Tomori 6 La prima occasione ce l’ha lui e manda il pallone in piccionaia: può consolarsi, poco dopo Pavlovic farà addirittura peggio.
Gabbia 7 Pulisce ogni pallone sporco che gravita nella sua zona e pare una sequoia di fronte a Kean: gran partita nonostante la sfortunata compartecipazione sul gol della Fiorentina.
Pavlovic 6.5 D’accordo, quello dell’attaccante non è mestiere suo, ma il gol che si divora al 21' del primo tempo (seppure col piede sbagliato) grida vendetta. Dietro invece fa tutto per bene.
Athekame 6 Prima da titolare al Milan contro Gosens: un bel salto in alto affrontato con giudizio. Gimenez (12' st) 7 Dà la scossa: impegna De Gea, conquista il rigore e si fa un mazzo così.
Fofana 6.5 È un po’ pasticcione, ma ci prova sempre.
Modric 7 Quando tocca il pallone è sempre una delizia e dà lezioni pure come aspira-palloni.
Ricci 5.5 Gattuso si presenta a San Siro soprattutto per lui. Paragonarlo a Rabiot sarebbe ingiusto, certo è che ci si aspettava che mostrasse più personalità vista l’occasionissima che gli ha consegnato il destino.

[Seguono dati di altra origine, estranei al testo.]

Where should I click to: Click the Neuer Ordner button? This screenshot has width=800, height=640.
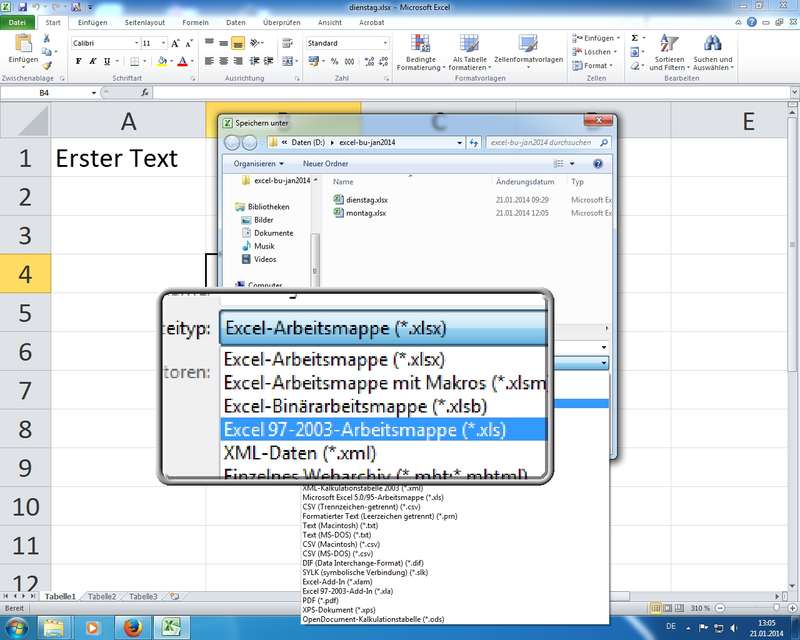click(x=325, y=163)
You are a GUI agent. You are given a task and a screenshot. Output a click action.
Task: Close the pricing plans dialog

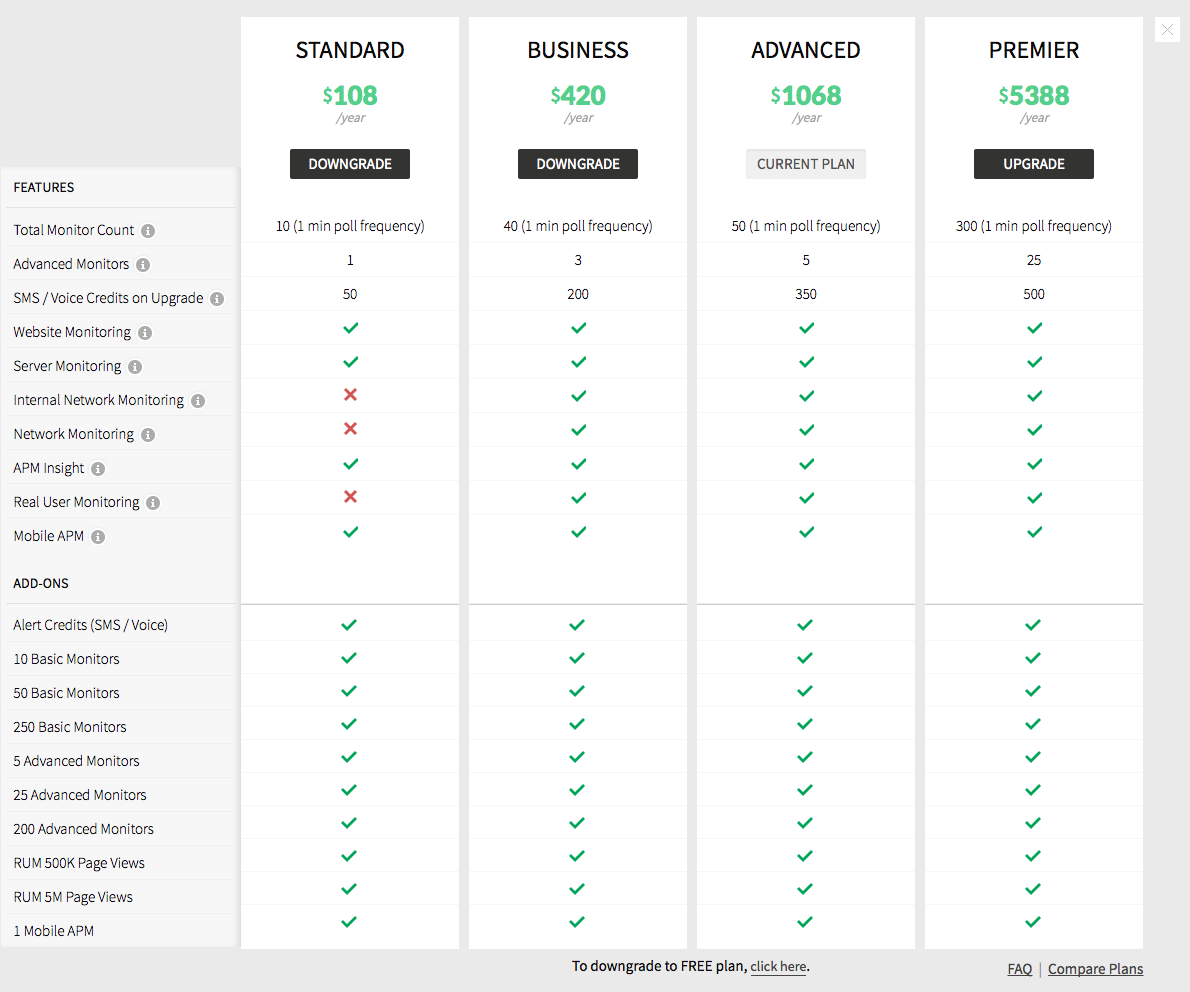click(x=1167, y=29)
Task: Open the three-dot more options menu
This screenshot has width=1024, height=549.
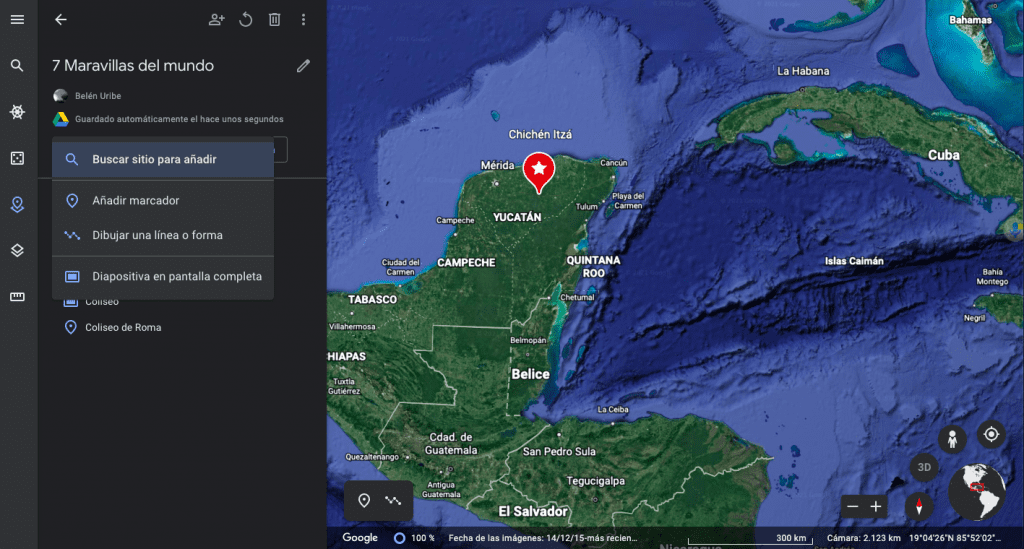Action: pos(304,19)
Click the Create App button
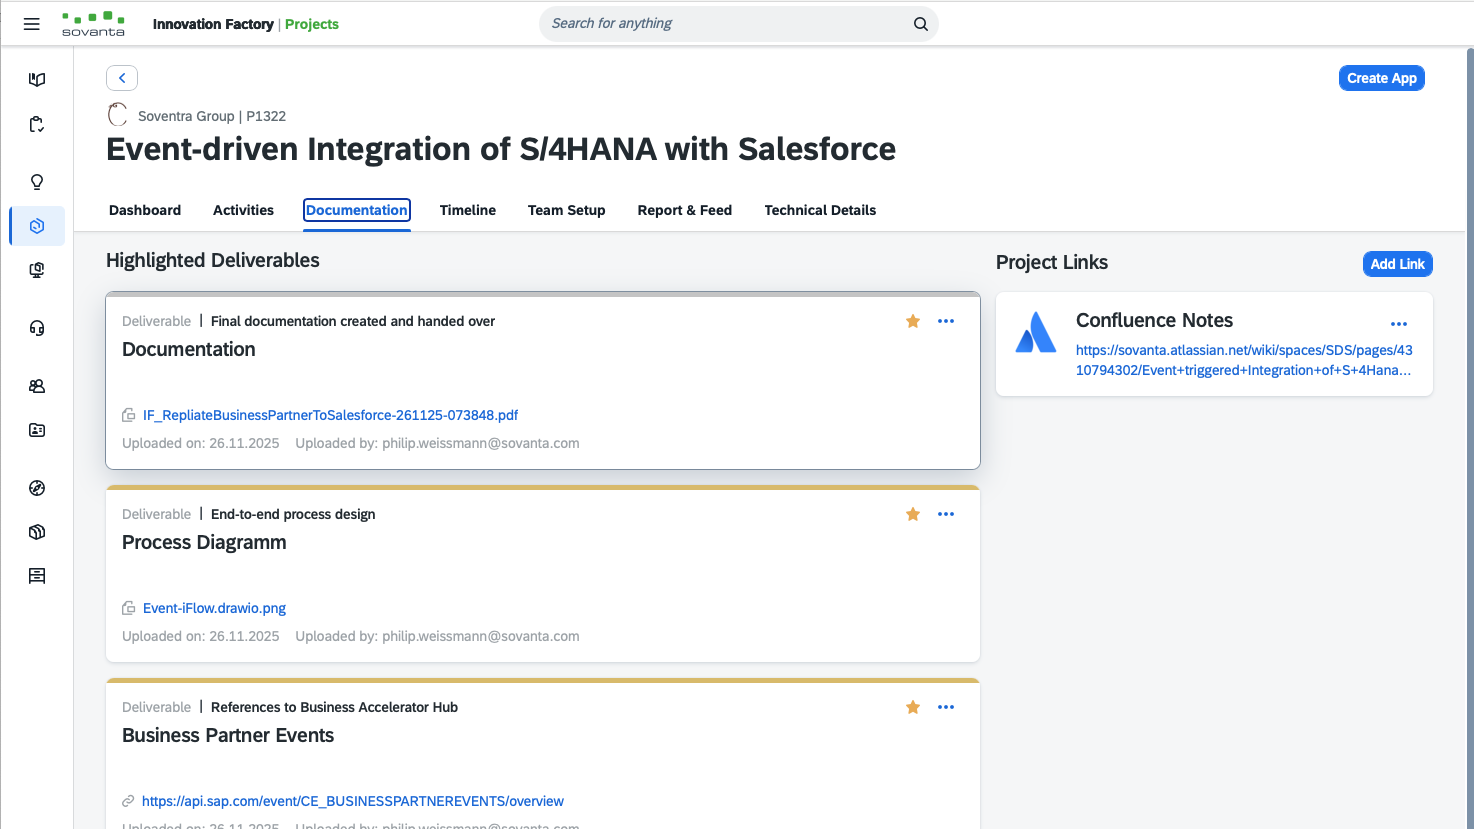This screenshot has width=1474, height=829. pyautogui.click(x=1381, y=78)

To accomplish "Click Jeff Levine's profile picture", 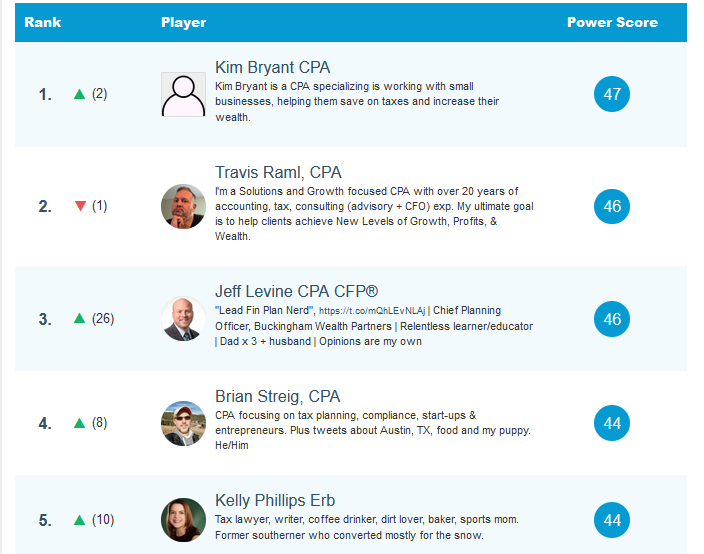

Bartesaghi 6.5 Dodo non è un cliente facile, ma lui rispetto soltanto alla partita di Torino, di strada sembra averne percorsa tantissima. Probabilmente perché allo Stadium un po’ l’aveva frenato l’emozione.
Saelemaekers 6.5 Ranieri gli salta in testa sul gol della Fiorentina, ma tutt’intorno gioca una buona gara. De Winter (45' st) ng
Leao 8 Come centravanti c’è ancora da lavorare, ma quando entra Gimenez e ritrova le sue mattonelle abituali, estrae dal cilindro una doppietta che pesa oro. Quando esce, è standing ovation. Balentien (48' st) ng
All. Allegri 7 Il sarto, con la stoffa che gli rimane (è il caso di dirlo) riesce a fare un vestito da sposa.